Italy and Russia look again at Mussolini and Stalin for go-ahead identity
DO countries get the dictators they deserve? In the Times, Ben Mintyre looks at Italy and Russia’s resurgent love for old dictators:
Two of Mussolini’s granddaughters are running for office, only days after Silvio Berlusconi praised Il Duce for the “good things” he did for Italy.
Like Silvio, Benito was very short and bald. Psychologists may care to investigate the trend:
In Russia, on the 70th anniversary of the Battle of Stalingrad, there is talk of changing the city’s name from Volgograd back to Stalingrad, the latest stage in the creeping rehabilitation of Uncle Joe.
And in Germany a bleak ceremony of avowal and atonement took place to mark the 80th anniversary of Hitler’s rise to power, as Angela Merkel acknowledged Germany’s “everlasting responsibility for the crimes of National Socialism”.
Germany confronts its horrific past.

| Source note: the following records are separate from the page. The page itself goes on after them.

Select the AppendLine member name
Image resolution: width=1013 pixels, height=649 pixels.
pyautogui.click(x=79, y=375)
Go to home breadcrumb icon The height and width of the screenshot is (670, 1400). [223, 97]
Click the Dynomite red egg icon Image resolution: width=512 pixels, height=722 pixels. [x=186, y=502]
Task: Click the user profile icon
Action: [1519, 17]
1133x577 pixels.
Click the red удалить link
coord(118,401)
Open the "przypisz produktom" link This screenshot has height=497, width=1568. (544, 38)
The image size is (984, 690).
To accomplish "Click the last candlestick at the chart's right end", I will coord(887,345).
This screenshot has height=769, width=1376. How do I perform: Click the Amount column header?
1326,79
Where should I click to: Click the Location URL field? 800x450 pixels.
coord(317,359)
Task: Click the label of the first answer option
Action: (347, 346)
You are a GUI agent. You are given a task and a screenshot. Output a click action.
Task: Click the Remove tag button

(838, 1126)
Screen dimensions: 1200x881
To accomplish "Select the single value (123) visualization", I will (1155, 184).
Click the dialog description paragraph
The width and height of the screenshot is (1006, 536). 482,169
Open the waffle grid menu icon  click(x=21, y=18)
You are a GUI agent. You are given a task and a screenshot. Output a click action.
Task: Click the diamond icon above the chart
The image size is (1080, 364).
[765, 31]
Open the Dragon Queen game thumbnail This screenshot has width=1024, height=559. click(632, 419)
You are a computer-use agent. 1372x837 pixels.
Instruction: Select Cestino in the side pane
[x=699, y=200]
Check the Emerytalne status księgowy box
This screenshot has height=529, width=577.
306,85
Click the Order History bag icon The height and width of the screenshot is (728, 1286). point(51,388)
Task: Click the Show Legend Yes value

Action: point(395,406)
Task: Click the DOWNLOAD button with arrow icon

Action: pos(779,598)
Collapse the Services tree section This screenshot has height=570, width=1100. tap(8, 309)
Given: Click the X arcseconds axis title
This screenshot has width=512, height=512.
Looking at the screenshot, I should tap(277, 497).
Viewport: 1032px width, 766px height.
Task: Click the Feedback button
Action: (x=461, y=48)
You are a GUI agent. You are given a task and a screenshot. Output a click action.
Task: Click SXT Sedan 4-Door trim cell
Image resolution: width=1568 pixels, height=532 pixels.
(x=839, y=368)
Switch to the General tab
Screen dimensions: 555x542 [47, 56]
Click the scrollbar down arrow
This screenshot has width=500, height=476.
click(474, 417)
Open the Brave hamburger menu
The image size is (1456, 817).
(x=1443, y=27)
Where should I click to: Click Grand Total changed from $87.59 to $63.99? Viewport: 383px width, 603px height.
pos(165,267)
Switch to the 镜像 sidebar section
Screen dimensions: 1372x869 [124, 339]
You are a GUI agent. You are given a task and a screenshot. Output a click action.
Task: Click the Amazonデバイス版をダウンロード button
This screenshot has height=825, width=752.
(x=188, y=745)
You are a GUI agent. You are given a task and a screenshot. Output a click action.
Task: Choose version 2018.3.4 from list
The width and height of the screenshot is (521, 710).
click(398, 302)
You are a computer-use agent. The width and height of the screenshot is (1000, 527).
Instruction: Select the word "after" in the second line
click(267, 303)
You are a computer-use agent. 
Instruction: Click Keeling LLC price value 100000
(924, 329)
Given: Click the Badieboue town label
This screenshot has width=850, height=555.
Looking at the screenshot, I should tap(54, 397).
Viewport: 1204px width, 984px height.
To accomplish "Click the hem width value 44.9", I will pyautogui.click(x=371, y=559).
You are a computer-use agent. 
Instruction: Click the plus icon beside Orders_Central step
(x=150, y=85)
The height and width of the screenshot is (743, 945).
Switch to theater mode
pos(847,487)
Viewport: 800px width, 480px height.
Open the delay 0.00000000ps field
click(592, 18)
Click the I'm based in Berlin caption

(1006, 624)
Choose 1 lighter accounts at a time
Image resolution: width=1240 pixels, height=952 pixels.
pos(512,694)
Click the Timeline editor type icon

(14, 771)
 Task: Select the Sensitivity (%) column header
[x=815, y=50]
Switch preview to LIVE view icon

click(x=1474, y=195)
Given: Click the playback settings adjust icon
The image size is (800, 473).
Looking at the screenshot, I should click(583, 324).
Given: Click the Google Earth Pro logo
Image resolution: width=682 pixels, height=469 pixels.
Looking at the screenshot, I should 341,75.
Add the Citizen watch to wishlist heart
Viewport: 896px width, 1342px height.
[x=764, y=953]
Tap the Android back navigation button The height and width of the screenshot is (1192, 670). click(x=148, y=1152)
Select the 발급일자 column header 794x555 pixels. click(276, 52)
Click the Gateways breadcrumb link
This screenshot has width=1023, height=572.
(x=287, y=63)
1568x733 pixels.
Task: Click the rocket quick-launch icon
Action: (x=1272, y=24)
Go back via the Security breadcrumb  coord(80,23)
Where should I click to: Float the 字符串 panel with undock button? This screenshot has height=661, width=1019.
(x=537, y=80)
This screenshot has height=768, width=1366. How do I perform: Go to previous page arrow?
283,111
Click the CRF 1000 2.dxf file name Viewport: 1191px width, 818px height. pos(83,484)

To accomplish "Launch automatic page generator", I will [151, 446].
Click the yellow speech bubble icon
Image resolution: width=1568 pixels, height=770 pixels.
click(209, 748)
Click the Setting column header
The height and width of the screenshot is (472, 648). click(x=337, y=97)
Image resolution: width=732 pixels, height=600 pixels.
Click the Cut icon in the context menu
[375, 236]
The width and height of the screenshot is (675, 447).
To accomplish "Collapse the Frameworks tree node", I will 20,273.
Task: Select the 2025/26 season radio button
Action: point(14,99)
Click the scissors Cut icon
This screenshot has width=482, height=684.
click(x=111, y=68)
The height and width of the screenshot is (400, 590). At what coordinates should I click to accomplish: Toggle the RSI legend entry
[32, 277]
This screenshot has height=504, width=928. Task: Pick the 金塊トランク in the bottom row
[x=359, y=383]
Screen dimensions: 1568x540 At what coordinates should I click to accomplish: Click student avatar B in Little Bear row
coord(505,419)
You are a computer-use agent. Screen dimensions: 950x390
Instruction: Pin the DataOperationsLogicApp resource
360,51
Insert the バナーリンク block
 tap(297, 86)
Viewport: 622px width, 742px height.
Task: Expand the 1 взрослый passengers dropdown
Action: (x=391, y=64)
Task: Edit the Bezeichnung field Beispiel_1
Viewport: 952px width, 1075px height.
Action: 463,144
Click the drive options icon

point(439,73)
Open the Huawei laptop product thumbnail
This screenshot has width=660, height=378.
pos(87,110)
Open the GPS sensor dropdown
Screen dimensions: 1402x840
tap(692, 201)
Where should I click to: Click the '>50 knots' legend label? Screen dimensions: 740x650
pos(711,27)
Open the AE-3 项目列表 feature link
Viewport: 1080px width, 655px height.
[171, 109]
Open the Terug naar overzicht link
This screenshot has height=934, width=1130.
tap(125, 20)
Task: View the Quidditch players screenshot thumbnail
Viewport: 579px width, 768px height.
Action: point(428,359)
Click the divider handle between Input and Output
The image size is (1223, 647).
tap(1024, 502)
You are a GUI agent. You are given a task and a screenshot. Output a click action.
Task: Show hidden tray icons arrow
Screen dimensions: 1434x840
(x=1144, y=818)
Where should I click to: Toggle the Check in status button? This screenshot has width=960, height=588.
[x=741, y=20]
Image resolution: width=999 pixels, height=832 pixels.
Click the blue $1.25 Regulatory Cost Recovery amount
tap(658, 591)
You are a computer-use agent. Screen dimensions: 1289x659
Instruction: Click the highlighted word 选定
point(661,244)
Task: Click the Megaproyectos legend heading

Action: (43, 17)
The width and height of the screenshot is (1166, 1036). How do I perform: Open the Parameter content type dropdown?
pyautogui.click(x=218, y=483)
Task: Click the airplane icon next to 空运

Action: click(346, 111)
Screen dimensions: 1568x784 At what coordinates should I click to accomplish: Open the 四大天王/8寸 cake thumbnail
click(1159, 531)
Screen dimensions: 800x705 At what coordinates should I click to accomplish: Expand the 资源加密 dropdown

Would you rather be a gypsy or a Jew in Berlin or Rome? No contest:
…Merkel drew an explicit link between Germany’s current status in Europe and her willingness to address the unhappy realities of the past: “We are facing our history, we are not hiding anything, we are not repressing anything. We must confront this to make sure we are a good and trustworthy partner in the future, as we already are today, thankfully.”
Precisely the reverse process is taking place to Germany’s east and south, where political uncertainty and economic instability have allowed politicians to amend the past for present gain.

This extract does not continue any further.